**CONSIGNE**
Répondez à ces questions sur le texte consacré aux auberges de Peyrebeille, avec une réponse numérotée par ligne.
1. À quelle date Monsieur G… a-t-il fait assigner le sieur I… ?
2. Qui exploitait déjà l'auberge sous la même appellation avant Monsieur G… ?
3. À quel procès la curiosité des touristes est-elle comparée ?

**TEXTE DE LA PAGE**
________________
Deux auberges, au même endroit, revendiquant la même origine, jouant sur le même passé crapuleux de ses anciens, très anciens tenanciers, la concurrence était rude ! Tellement rude que le 10 juillet 1924, Monsieur G…, propriétaire de l’auberge de Peyrebeille, fit assigner devant le tribunal d’Instance de Largentière, le sieur I…, propriétaire de l’auberge à l’enseigne « ancienne auberge de Peyrebeille ». Monsieur G… se plaignait en effet de la concurrence déloyale que le sieur I… lui faisait subir en ayant placé trois écriteaux mentionnant pour deux d’entre eux « auberge de Peyrebeille » et pour le troisième, placé devant son établissement, « Halte là ! Visitez l’auberge de Peyrebeille. »

Monsieur G… mentionnait dans son assignation que son père, avant lui, exploitait déjà cette auberge sous la même appellation, que c’était l’auberge « rendue légendaire par les crimes de ses anciens tenanciers. »

Il faut dire qu’à cette époque, les touristes commençaient à affluer sur ce plateau et venaient volontiers visiter les lieux fameux et frémir d’horreur comme au procès de Landru, peu de temps auparavant. Selon Monsieur G…, le sieur I… « a voulu créer une confusion et bénéficier de la clientèle de son établissement ».
________________
**DONNÉES FOURNIES**

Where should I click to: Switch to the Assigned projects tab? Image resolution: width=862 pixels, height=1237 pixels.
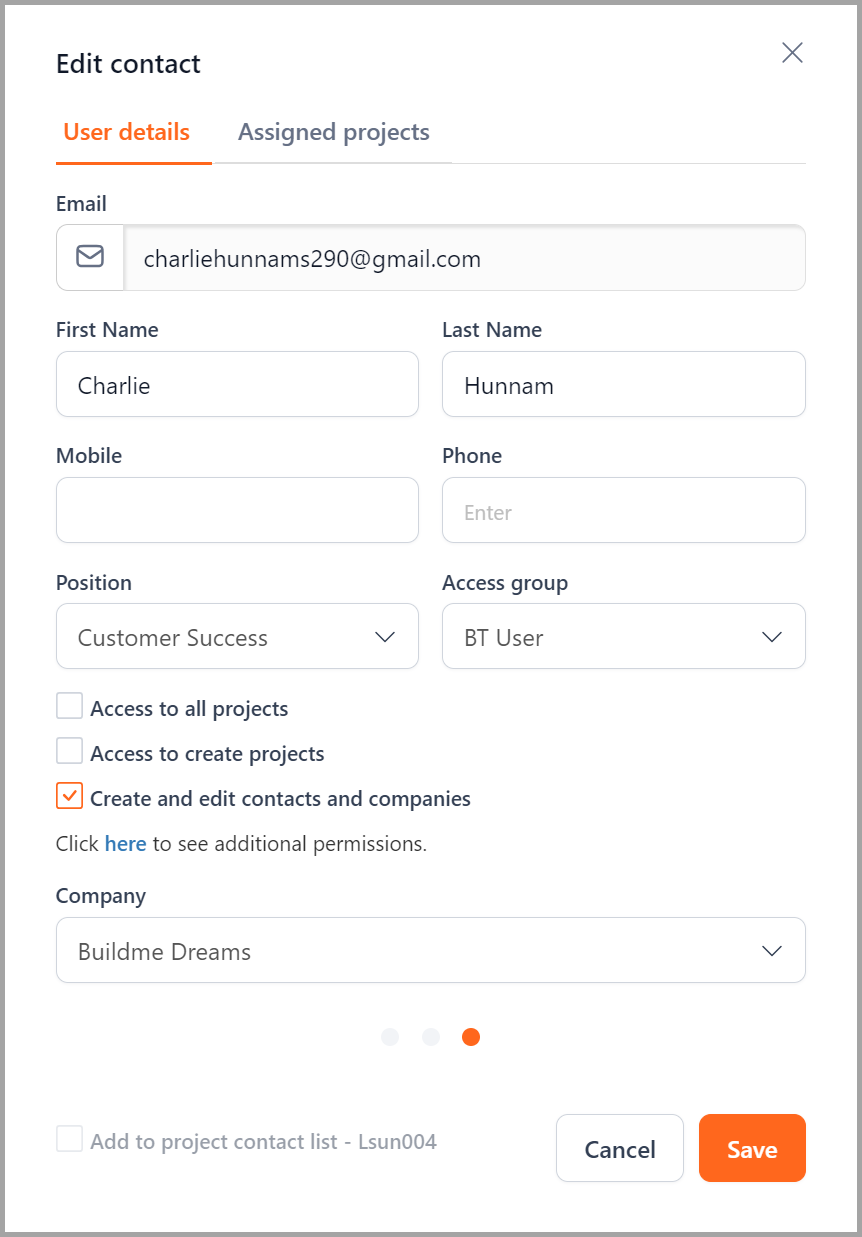pyautogui.click(x=334, y=132)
________________
**RÉPONSE**
1. Le 10 juillet 1924.
2. Son père.
3. Au procès de Landru.